Collecting data is not easy
Building datasets remains the most challenging task for those wanting to build Indic LLMs. It will involve digitisation of books, collaborating with linguists, engaging communities, organising content creation workshops, and partnering with local institutions. Surveys, interviews, and transcription services will also play a crucial role.
Tech Mahindra, which recently completed developing its Hindi LLM consisting of 539 million parameters and 10 billion Hindi+ dialect tokens, sent its crew to Northern India to collect data.
“We went to Madhya Pradesh, Rajasthan, and parts of Bihar. The team’s task was to collect Hindi and dialect data by interacting with professors and leveraging the Bhasha-dan portal available on ProjectIndus.in,” Nikhil Malhotra, global head at Makers Lab, Tech Mahindra and the brain behind Project Indus, told AIM.
He also highlighted the initiative to involve Tech Mahindra employees in contributing everyday interactions through sentences like ‘Main ghar se bahar jata hoon’ to the portal to gather diverse linguistic prompts.
Similarly, Swecha Telangana, an open-source advocacy group, recently collaborated with 25-30 colleges and over 10,000 students, who were involved in translation, correction and digitalisation of 40,000-45,000 pages of Telugu folk tales. The dataset was then used to train a 7 billion parameter Telugu small language model (SLM) called ‘AI Chandamama Kathalu’.
Bhashini, too, is making similar efforts to build Indic language datasets. “We lack digital data on low-resource languages, such as Bodo or Sindhi. For these languages, we approach individuals proficient in both Bodo and English,” Amitabh Nag, CEO at Bhashini, told AIM. He explained that they help create a training dataset by providing parallel text in English corresponding to the content written in Bodo.
These efforts stand as a testament to the arduous task ahead for those involved in building good Indic LLMs. Nonetheless, Krutrim, which is an AI startup by Ola founder Bhavesh Aggarwal, claims to have built a model from scratch which understands the 22 official languages of India.
Similarly, earlier this month, Qx Lab AI launched Ask Qx, which also understands 22 official languages. However, neither company has revealed the details of the datasets their models have been trained on.
It’s worth highlighting that ChatGPT, leveraging the capabilities of both GPT-3.5 and GPT-4, exhibits multilingual proficiency, including an understanding of Indic languages like Hindi, Bengali, and Assamese.

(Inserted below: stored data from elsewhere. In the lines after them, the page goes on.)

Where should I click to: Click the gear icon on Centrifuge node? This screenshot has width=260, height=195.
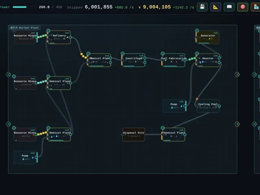point(123,53)
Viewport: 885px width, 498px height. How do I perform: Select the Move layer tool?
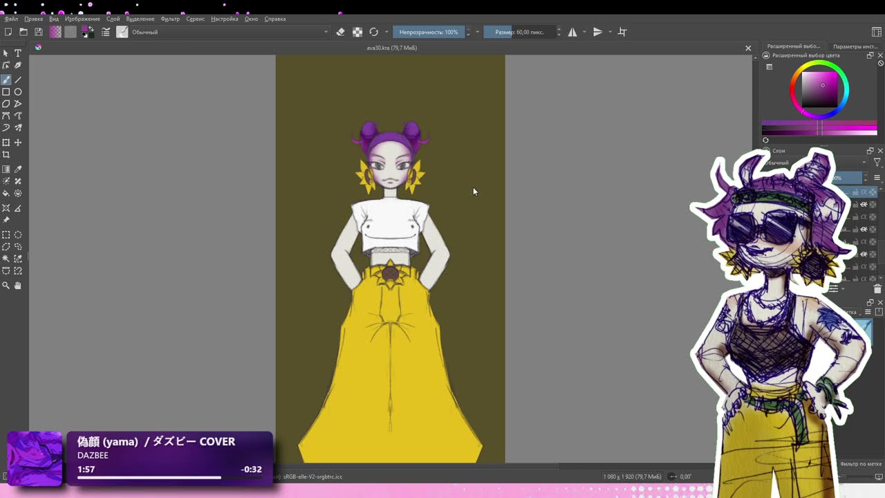click(18, 142)
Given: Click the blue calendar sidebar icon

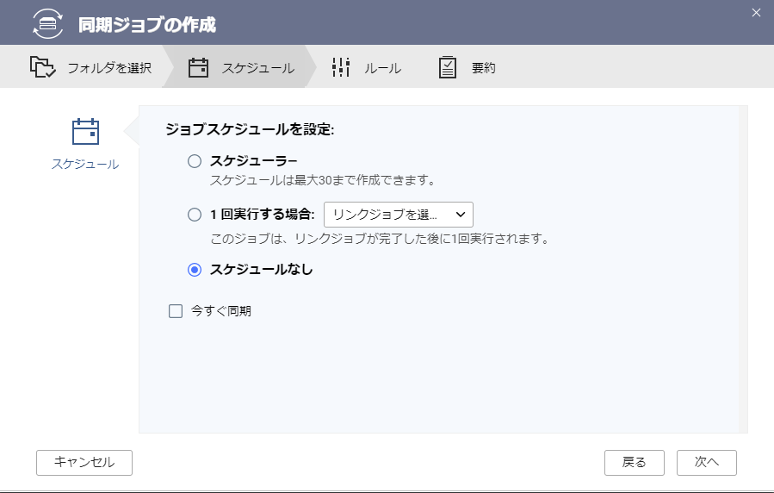Looking at the screenshot, I should click(85, 131).
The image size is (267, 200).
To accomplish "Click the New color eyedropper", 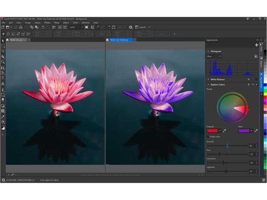I will [x=256, y=131].
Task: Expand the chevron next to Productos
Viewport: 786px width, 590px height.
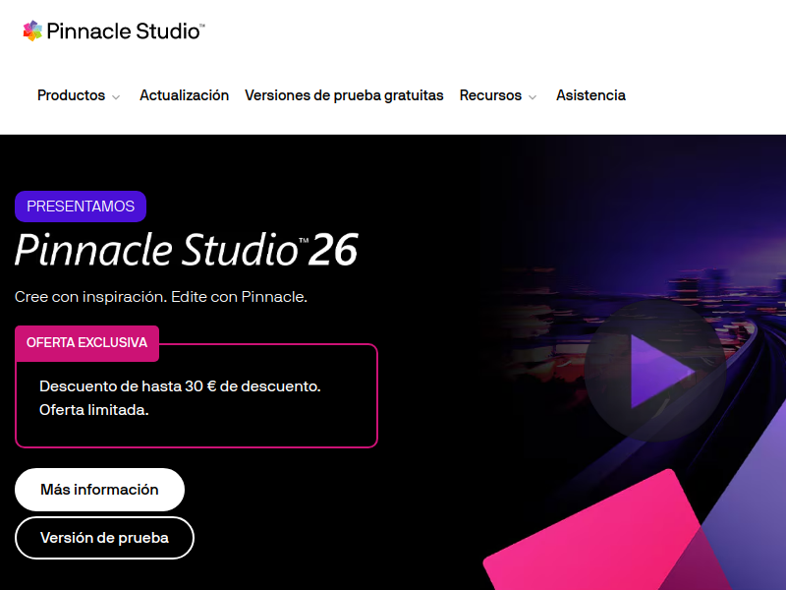Action: [x=116, y=96]
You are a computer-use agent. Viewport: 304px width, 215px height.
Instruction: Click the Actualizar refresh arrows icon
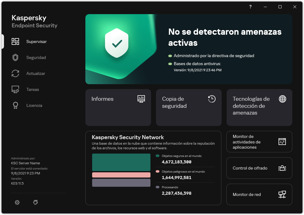pyautogui.click(x=15, y=73)
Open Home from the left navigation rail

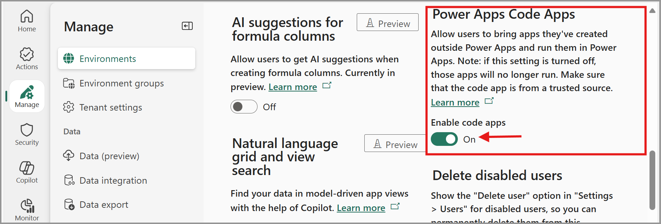(27, 21)
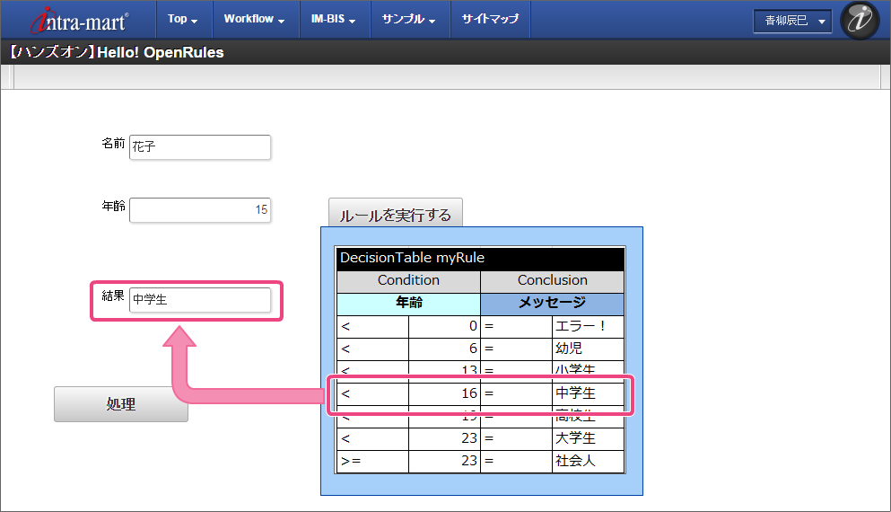Screen dimensions: 891x512
Task: Expand the サンプル menu
Action: click(x=408, y=19)
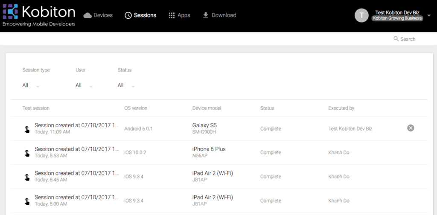The height and width of the screenshot is (215, 437).
Task: Click the clock icon beside Sessions
Action: tap(128, 15)
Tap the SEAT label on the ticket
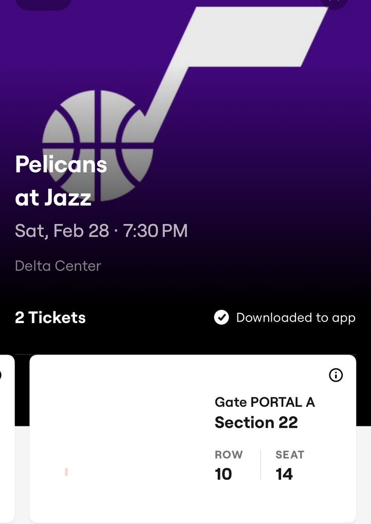Screen dimensions: 371x524 pyautogui.click(x=290, y=455)
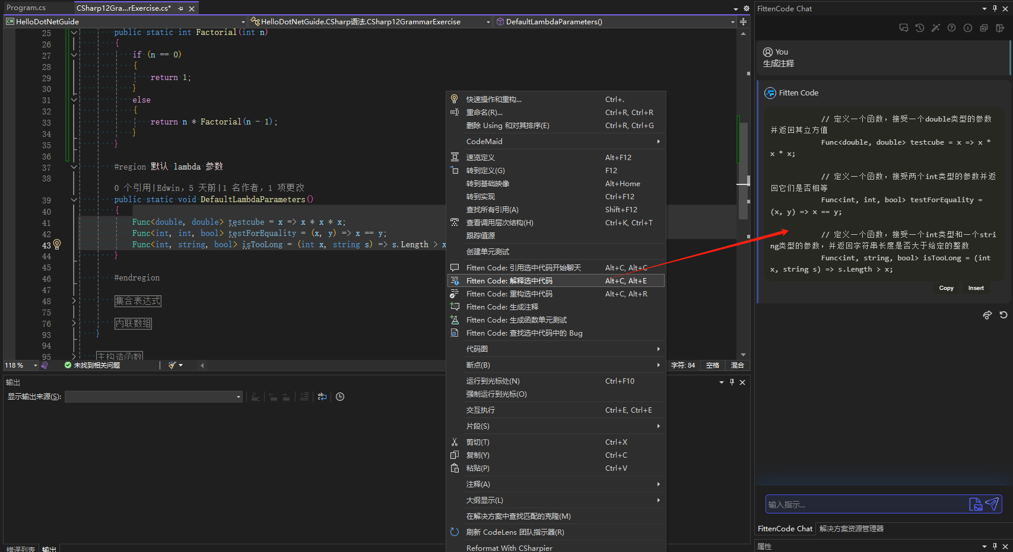
Task: Pin the FittenCode Chat panel
Action: 995,8
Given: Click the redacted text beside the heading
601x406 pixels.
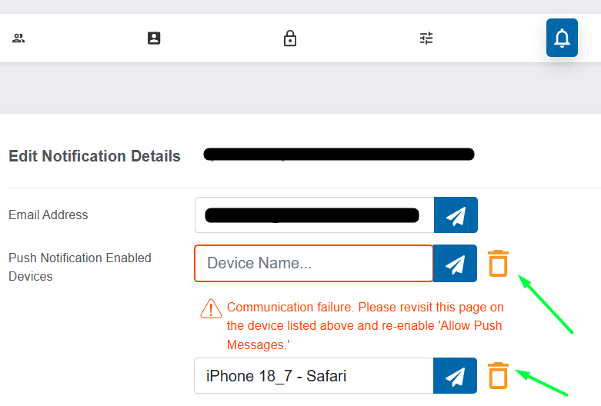Looking at the screenshot, I should tap(339, 155).
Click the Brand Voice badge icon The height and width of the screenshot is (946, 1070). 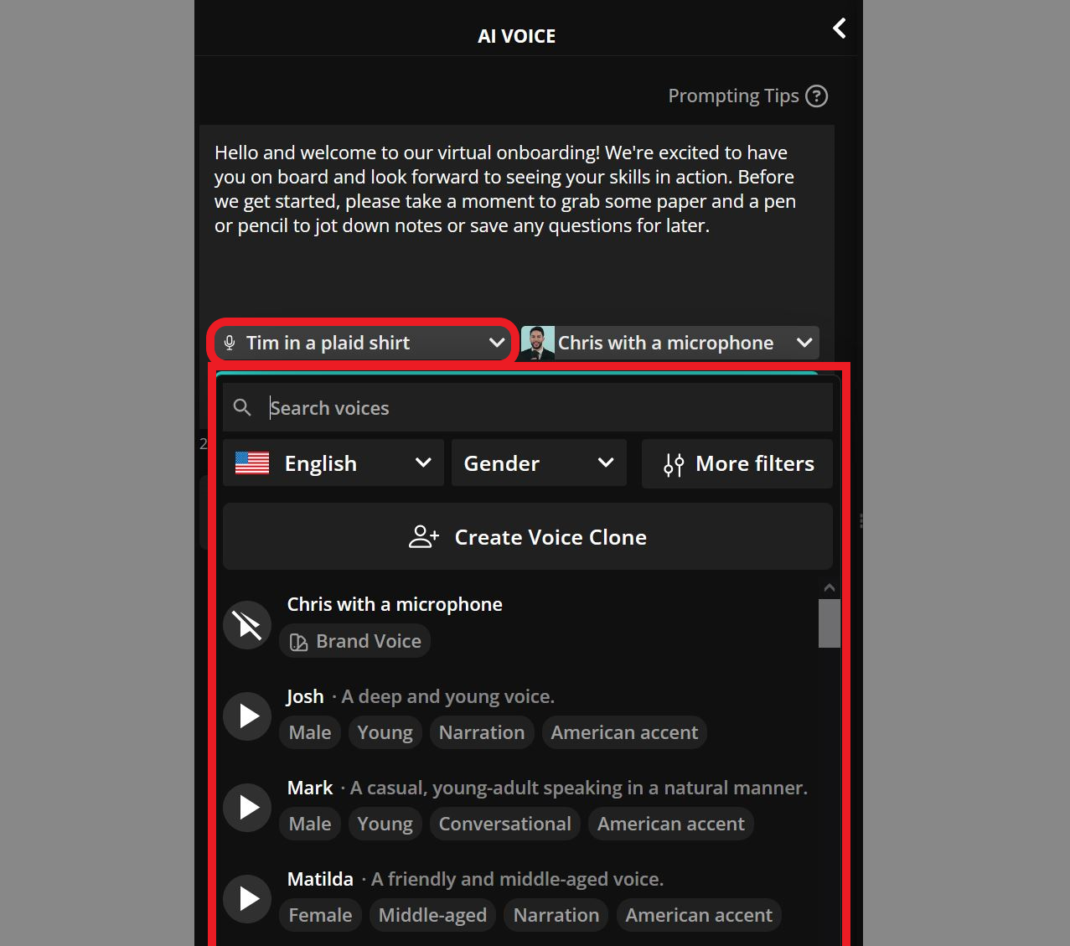(299, 641)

However, the chatbot occasionally encounters challenges in distinguishing between Bengali and Assamese. This issue arises due to the quality of datasets on which the models have been trained, particularly for these specific languages.
An ecosystem needs to develop
Kumar believes building good datasets for the 22 official languages will take a reasonable while and, “We should as an ecosystem continue to focus on that because we want to support these languages,” he said.
What India truly requires is a unified and collaborative endeavour, where individuals, organisations, and enterprises join forces, extending support whenever necessary. The encouraging aspect is that a significant portion of the ongoing initiatives is adopting an open-source approach.
This not only promotes transparency and accessibility but also facilitates a collective and inclusive effort towards the common goal of advancing linguistic technologies in the country.
“I believe you will observe a notable shift, particularly in languages spoken more frequently, gaining momentum sooner. However, with time, I am confident that we have the capability to encompass all languages, including their various dialects and nuances,” Raghavan said.